Hiesel war seelenvergnügt über diesen unverhofften Ausgang der Sache, machte sich gleich mit seinen Kameraden vertraut, aß und trank mit dem größten Appetit. Dann folgte er den Werbern in das nahe am Abhang des Berges gegen Augsburg liegende Wirtshaus, wo sich auch die übrigen Rekruten einfanden, und suchte die Traurigen unter denselben mit allerlei Späßen aufzuheitern.

Weil Hiesel zur Strafe Soldat werden musste, bekam er kein Handgeld. Deswegen fehlte es ihm aber nicht an guter Münze, die er noch von dem Hirschhandel in der Tasche hatte. Er ließ immer volle Krüge bringen und trank den Werbern tapfer zu. Diese freuten sich des lustigen Gesellen und hatten nicht den geringsten Argwohn, als Hiesel plötzlich durch eine Hintertür entwischte und durch den Garten bergabwärts rannte, dem Dorf Appertshausen zu, jenseits des Lech, damals in Schwaben gelegen, wo er sich vor jeder Nachstellung gesichert halten konnte.

Aber eben, weil Hiesel unter allen der Lauteste und Lustigste gewesen war, vermisste man ihn bald in der allgemeinen Stille.

Wie ein Lauffeuer verbreitete sich die Nachricht in Friedberg: »Der Hiesel ist durchgebrannt!« Und der Herr Landrichter beliebte zu äußern: »Das ist doch ein Teufelskerl, der Hiesel!«

Von der Anhöhe des Berges aus sah man ihn in Richtung Grenze laufen. Von Jugend an auf Weiden und in Wäldern erstarkt, durch das Einholen verirrter Stiere, Ochsen und Kühe im Schnelllaufen geübt, hatte er schon einen bedeutenden Vorsprung, als er hinter sich eine dichte Staubwolke erblickte, die ihm seine Nachsetzer verkündete.

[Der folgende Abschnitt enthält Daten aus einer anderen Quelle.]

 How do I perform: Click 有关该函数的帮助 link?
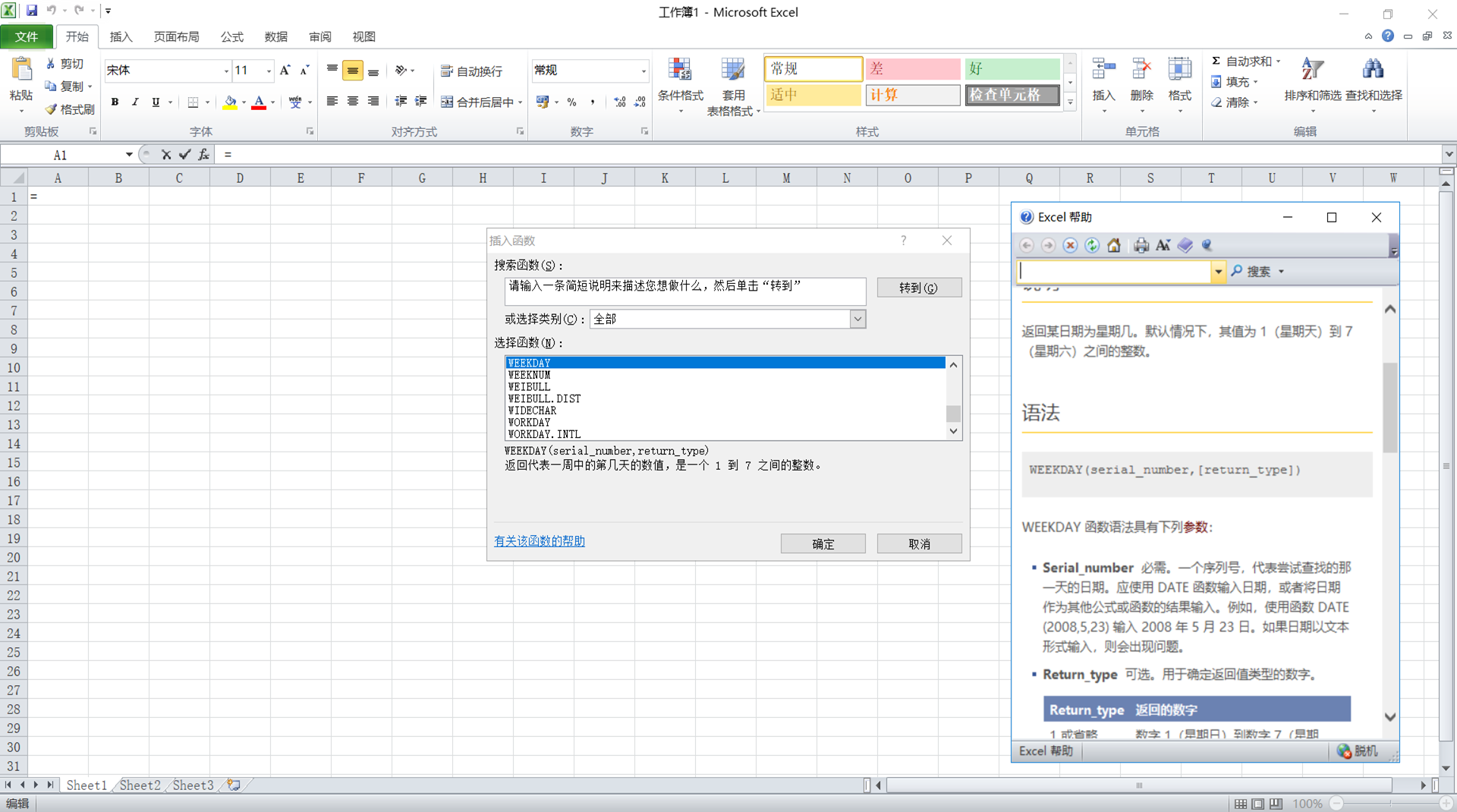pyautogui.click(x=539, y=541)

Hiesel verdoppelte seine Eile, allein Husarenpferde laufen doch besser als Menschenfüße.

Ein breiter Wassergraben trennte die Verfolger von Hiesel, der etwa noch 200 Schritte bis zur Lechbrücke hatte, welche auch sogleich von den Husaren besetzt wurde, die ihn dort mit aller Gewissheit in Empfang zu nehmen gedachten.

Hiesel machte auch eine Wendung rechts auf dem schmalen Uferdamm des Lech, als wolle er der Brücke zueilen. Doch plötzlich sprang er in die reißende Tiefe und verschwand vor den Augen der erstarrten Husaren.

Weit unterhalb der Brüche tauchte er wieder empor. Die Verfolger sprengten am Ufer nach und schossen viermal auf den Hiesel. Eine Kugel verwundete ihn leicht an der rechten Schulter. Er tauchte noch einmal unter, und erklomm mühsam das Ufer auf schwäbischem Grund und Boden. Die langsam heranreitenden Husaren hatten das Nachsehen.

 

***

 

Bei diesem Abenteuer entwickelte Hiesel zwei Eigenschaften seines Gemüts: Verstellung und Geistesgegenwart. Als ihm der Landrichter die Wahl zwischen dem Arrest und dem Soldatenstand ließ, war sein Entschluss schnell gefasst. Aus dem Arrest wäre er vielleicht nicht entkommen. Aber den Werbern eine Nase zu drehen, schmeichelte eben so sehr seiner Schlauheit wie seiner Freiheitsliebe.

Die Entschlossenheit, womit er durch den kühnen Sprung in den Lech seinen Verfolgern entging, bestärkte ihn völlig in dem Vertrauen auf sich selbst, das er späterhin bis zur äußersten Verwegenheit steigerte. Mit dem Sprung ins Wasser war Hiesel aus dem Kreis des friedlichen Lebens hinausgesprungen. Von nun an werden wir ihn auf der Bahn der Verbrechen wandeln sehen.